The court, in an opinion by Chief Justice John Roberts joined in relevant part by Justices Clarence Thomas, Samuel Alito, Neil Gorsuch, and Brett Kavanaugh, explained that if the president cannot remove from office those people under him who wield his executive power, then “the president could not be held fully accountable for discharging his own responsibilities; the buck would stop somewhere else.”
Why is that bad? Because the place where the buck stops is not accountable to the democratic process. You can’t vote the head of the Consumer Financial Protection Bureau out of office. You can, however, vote the president out of office.
That’s why the president must be accountable for all of the executive power.
The bureau’s director, however, was not accountable, either to the people or to the president. He or she could wield significant executive authority without any meaningful accountability.
The court put it this way: “With no colleagues to persuade, and no boss or electorate looking over her shoulder, the Director may dictate and enforce policy for a vital segment of the economy affecting millions of Americans.”
Simply put, that’s unconstitutional.
But how to fix it?
Seila Law argued that the entire Consumer Financial Protection Bureau should be scrapped. It argued that it’s impossible to sever the part of the Dodd-Frank law that set up the structure of the bureau from the rest of the statute, so it all had to be struck down.
The court disagreed, explaining that if it simply cut out the part of the law that limited the president’s ability to fire the director, the rest of the statute would still work just fine. The result is that the bureau will continue to operate, but now the president can remove the director at will.
Justice Elena Kagan, joined by Justices Ruth Bader Ginsburg, Stephen Breyer, and Sonia Sotomayor, agreed that the provision was severable, but argued that the bureau’s structure was constitutional to begin with.
In her view, the Constitution gives Congress the ability to “structure administrative institutions as the times demand,” with the only limit that “the President retains the ability to carry out his constitutional duties.”
That approach, however, blurs the lines between the separate powers of our three branches of government and, what’s more, would elevate the administrative state nearly to the status of a fourth branch of government—one virtually unaccountable to the people.

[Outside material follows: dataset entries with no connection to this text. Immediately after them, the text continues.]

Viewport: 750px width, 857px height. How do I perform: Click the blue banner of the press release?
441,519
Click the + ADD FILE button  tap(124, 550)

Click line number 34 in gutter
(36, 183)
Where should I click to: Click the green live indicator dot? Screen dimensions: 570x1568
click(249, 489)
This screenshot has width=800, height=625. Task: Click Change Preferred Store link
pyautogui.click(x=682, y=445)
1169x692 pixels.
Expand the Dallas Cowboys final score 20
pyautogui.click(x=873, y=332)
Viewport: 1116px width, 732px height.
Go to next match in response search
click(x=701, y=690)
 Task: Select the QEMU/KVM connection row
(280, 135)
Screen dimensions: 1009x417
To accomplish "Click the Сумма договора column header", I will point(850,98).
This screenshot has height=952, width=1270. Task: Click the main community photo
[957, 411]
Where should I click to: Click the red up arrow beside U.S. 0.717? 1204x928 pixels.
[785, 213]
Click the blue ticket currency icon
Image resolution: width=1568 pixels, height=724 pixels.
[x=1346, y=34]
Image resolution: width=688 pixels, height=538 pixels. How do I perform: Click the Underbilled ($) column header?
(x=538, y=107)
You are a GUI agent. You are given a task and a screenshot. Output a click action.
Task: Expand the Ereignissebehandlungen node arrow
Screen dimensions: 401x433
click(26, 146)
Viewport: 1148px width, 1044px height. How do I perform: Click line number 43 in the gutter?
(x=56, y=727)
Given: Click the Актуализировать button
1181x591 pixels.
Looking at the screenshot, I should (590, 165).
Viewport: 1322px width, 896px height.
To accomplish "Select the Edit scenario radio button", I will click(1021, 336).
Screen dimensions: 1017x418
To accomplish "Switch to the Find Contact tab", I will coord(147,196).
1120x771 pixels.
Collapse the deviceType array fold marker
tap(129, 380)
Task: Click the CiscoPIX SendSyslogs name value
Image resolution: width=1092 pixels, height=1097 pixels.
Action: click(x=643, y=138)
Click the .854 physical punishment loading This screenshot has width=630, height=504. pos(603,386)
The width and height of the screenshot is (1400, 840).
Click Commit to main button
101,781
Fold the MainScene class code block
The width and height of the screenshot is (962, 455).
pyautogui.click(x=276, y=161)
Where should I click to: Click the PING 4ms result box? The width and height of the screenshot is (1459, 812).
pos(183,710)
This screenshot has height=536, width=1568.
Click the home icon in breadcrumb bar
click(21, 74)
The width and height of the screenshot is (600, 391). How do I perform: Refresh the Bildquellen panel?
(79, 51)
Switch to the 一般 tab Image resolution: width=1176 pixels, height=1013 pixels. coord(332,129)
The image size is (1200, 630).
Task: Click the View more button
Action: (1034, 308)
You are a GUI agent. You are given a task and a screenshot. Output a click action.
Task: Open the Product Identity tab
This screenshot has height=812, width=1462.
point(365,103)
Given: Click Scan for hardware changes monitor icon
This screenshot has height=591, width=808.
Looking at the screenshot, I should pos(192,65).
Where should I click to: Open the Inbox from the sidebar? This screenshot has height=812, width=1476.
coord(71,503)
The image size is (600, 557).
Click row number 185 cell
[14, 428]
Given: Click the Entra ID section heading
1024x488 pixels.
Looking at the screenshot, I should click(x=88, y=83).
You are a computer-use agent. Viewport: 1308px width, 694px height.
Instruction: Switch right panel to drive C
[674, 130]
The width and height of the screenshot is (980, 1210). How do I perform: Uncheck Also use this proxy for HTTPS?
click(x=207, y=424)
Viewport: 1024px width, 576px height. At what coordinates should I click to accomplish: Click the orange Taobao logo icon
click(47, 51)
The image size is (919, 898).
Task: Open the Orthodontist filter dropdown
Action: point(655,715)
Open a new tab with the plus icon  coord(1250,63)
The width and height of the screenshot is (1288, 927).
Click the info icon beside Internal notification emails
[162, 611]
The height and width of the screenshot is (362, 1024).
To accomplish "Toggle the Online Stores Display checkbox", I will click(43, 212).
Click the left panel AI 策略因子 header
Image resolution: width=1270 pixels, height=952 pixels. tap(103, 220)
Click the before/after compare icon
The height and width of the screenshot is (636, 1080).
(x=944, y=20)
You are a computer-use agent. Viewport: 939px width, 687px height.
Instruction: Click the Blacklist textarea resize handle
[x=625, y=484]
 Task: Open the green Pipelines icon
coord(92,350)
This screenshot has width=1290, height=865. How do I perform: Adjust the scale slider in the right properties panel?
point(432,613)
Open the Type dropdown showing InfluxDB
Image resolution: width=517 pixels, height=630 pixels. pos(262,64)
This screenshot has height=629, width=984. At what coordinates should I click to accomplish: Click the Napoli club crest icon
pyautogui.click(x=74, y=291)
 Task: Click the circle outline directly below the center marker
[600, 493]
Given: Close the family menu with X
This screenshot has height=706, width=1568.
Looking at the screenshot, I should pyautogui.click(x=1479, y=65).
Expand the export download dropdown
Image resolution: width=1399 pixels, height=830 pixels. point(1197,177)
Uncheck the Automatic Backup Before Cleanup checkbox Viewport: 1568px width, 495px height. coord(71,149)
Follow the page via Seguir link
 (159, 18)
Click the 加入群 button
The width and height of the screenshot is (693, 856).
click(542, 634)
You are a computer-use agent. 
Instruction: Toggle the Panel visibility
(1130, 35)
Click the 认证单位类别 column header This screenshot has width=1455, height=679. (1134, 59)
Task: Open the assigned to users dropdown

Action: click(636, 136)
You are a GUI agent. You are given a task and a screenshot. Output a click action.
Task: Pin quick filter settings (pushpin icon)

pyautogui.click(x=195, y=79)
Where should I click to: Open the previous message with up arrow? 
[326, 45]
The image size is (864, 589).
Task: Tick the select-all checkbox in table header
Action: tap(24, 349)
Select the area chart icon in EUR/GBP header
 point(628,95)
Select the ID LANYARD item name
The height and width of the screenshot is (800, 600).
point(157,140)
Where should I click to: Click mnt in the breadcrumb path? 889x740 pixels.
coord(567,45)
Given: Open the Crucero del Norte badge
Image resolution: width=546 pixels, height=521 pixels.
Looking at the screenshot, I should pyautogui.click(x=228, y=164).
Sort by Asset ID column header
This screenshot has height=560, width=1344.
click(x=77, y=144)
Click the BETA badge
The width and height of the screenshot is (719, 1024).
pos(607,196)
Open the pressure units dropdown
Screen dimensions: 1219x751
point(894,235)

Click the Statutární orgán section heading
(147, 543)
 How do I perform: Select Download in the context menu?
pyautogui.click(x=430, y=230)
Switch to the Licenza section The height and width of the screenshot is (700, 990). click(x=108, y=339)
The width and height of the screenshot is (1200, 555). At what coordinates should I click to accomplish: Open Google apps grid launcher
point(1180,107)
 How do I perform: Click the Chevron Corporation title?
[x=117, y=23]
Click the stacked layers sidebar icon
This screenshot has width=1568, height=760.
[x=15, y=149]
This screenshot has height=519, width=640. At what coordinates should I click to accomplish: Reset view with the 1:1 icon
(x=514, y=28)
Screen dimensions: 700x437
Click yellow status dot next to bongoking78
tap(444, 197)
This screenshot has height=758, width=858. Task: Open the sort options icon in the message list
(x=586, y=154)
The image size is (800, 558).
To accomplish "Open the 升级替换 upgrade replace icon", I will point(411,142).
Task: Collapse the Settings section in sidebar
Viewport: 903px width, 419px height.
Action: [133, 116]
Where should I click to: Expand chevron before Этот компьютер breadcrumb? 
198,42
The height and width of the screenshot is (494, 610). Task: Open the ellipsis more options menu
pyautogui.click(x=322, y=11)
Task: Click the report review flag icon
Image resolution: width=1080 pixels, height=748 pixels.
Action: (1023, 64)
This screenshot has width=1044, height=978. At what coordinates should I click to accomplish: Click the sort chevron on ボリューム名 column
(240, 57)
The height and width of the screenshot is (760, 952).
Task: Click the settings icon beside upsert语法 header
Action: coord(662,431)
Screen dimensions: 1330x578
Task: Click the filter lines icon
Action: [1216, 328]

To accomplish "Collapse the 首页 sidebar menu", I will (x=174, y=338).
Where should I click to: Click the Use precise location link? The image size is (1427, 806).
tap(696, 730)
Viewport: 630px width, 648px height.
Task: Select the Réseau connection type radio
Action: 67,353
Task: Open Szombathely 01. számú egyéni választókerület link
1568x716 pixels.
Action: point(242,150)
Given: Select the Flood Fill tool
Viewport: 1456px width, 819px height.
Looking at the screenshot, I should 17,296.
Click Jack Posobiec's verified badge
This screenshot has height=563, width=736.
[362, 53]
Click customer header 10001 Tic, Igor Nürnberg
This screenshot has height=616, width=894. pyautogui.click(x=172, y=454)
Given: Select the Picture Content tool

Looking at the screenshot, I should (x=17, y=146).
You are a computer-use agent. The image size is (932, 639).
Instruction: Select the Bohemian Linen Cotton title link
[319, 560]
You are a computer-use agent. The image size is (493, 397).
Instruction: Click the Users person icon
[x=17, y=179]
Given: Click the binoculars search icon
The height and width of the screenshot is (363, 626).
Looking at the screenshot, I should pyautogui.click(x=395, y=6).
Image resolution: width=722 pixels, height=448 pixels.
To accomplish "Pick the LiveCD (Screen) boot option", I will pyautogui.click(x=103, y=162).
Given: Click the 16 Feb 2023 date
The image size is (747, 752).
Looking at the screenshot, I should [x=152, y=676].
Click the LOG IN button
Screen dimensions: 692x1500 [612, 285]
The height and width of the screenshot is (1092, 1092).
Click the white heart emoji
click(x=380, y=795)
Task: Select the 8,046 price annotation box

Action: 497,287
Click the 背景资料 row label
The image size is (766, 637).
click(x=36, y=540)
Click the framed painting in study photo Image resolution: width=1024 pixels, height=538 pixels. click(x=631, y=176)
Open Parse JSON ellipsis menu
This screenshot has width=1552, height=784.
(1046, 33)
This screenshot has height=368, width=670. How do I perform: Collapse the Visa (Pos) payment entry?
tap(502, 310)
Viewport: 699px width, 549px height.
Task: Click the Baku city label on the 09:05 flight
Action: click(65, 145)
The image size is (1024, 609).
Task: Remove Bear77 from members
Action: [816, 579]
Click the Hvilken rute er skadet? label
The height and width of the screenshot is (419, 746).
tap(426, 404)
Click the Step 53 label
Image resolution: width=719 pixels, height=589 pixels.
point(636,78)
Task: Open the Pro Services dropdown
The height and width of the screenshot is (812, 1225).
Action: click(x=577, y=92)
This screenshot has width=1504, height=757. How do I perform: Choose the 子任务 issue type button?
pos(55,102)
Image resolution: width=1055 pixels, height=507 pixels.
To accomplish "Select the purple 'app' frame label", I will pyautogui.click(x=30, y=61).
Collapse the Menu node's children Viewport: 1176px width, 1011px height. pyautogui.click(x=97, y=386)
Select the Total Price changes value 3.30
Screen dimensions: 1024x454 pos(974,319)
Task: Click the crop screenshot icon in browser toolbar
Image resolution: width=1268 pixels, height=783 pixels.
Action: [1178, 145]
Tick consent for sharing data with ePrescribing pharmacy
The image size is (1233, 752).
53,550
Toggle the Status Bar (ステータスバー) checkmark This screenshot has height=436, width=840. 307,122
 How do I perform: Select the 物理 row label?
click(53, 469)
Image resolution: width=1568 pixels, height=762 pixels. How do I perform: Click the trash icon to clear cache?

Thomas, joined by Gorsuch, concurred that the bureau’s structure was unconstitutional, but dissented from the conclusion that the court could fix it by essentially rewriting Dodd-Frank. In his view, the court lacks the power to “excise, erase, alter, or otherwise strike down a statute.”
Courts, he wrote, decide only the cases before them, so the proper remedy here would be to simply invalidate the investigative demand that the bureau sent to Seila Law.
Thomas is concerned that, over the years, the courts have given themselves the power to rewrite laws—a power that the Framers never intended them to have.
If this critique sounds familiar, it’s because both Thomas and Gorsuch have made similar arguments in the context of nationwide injunctions. Those are injunctions handed down by lower courts that strike down a law anywhere and everywhere. Such injunctions are a radical departure from the traditional powers of the courts.
It’s safe to say that the drumbeat they have started will only continue to get louder.
At the end of the day, Seila Law is a welcome victory for the separation of powers. And Thomas’ dissent is an encouraging reminder that at least two justices are eager to rein in the judiciary’s runaway powers.